* [What is needed] Transcribe the records from the line containing "You are a computer-use agent. This" onward, up to and including the final line, exactly and without anything else.

* [Entries provided]
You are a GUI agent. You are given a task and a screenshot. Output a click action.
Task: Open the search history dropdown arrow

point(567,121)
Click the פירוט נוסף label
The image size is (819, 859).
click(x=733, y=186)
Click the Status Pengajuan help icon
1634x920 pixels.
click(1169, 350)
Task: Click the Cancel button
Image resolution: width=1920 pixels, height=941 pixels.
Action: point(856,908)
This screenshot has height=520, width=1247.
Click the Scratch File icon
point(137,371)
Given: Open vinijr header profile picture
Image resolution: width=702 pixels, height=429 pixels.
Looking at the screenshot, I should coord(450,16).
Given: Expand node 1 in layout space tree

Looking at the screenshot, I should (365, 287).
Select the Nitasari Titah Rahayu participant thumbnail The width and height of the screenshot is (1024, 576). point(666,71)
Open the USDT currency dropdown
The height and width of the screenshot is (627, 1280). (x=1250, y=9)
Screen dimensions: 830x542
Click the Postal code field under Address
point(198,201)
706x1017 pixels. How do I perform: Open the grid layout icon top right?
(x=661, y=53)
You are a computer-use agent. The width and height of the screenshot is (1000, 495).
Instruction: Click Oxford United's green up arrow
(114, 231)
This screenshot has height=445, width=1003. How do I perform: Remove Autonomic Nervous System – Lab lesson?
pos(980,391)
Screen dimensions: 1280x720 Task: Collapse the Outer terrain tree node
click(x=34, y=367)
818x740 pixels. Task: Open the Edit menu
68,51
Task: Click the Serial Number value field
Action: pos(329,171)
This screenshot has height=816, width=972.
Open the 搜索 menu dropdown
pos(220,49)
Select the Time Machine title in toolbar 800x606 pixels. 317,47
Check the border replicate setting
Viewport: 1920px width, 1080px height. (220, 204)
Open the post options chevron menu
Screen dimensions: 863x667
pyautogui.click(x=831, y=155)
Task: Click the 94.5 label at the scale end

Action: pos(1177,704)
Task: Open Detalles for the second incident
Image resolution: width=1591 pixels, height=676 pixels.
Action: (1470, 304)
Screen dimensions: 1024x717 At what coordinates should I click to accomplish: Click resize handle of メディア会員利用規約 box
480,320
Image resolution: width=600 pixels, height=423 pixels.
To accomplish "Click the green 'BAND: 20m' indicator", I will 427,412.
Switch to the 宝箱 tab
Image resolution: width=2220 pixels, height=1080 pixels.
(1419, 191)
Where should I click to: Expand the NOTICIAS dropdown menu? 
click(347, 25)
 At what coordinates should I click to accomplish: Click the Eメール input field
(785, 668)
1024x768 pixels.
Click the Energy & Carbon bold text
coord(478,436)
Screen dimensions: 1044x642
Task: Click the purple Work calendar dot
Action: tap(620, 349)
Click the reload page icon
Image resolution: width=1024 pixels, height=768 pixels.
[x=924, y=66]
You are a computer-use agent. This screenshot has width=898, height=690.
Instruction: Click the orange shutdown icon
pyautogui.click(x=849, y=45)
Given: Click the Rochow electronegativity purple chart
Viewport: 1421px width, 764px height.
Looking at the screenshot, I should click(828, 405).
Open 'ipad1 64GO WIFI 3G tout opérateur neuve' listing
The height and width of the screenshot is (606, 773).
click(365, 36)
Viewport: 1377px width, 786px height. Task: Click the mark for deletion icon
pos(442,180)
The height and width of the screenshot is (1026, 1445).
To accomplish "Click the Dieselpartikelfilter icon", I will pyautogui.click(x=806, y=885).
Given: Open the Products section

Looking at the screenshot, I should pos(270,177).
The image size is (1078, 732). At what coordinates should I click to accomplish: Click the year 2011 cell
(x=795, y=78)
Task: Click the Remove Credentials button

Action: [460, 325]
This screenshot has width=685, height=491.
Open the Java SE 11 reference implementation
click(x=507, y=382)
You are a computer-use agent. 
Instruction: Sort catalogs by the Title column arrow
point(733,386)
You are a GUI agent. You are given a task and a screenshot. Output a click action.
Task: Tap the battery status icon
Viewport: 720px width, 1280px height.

* [Task output]
You are a computer-use agent. This screenshot has width=898, height=690.
Instruction: Click the orange shutdown icon
pyautogui.click(x=849, y=45)
Given: Click the Rochow electronegativity purple chart
Viewport: 1421px width, 764px height.
Looking at the screenshot, I should click(828, 405).
Open 'ipad1 64GO WIFI 3G tout opérateur neuve' listing
The height and width of the screenshot is (606, 773).
click(365, 36)
Viewport: 1377px width, 786px height. Task: Click the mark for deletion icon
pos(442,180)
The height and width of the screenshot is (1026, 1445).
To accomplish "Click the Dieselpartikelfilter icon", I will pyautogui.click(x=806, y=885).
Given: Open the Products section

Looking at the screenshot, I should pos(270,177).
The image size is (1078, 732). At what coordinates should I click to accomplish: Click the year 2011 cell
(x=795, y=78)
Task: Click the Remove Credentials button

Action: [460, 325]
This screenshot has width=685, height=491.
Open the Java SE 11 reference implementation
click(x=507, y=382)
You are a computer-use agent. 
Instruction: Sort catalogs by the Title column arrow
point(733,386)
You are a GUI agent. You are given a task and a screenshot. Output a click action.
Task: Tap the battery status icon
Viewport: 720px width, 1280px height.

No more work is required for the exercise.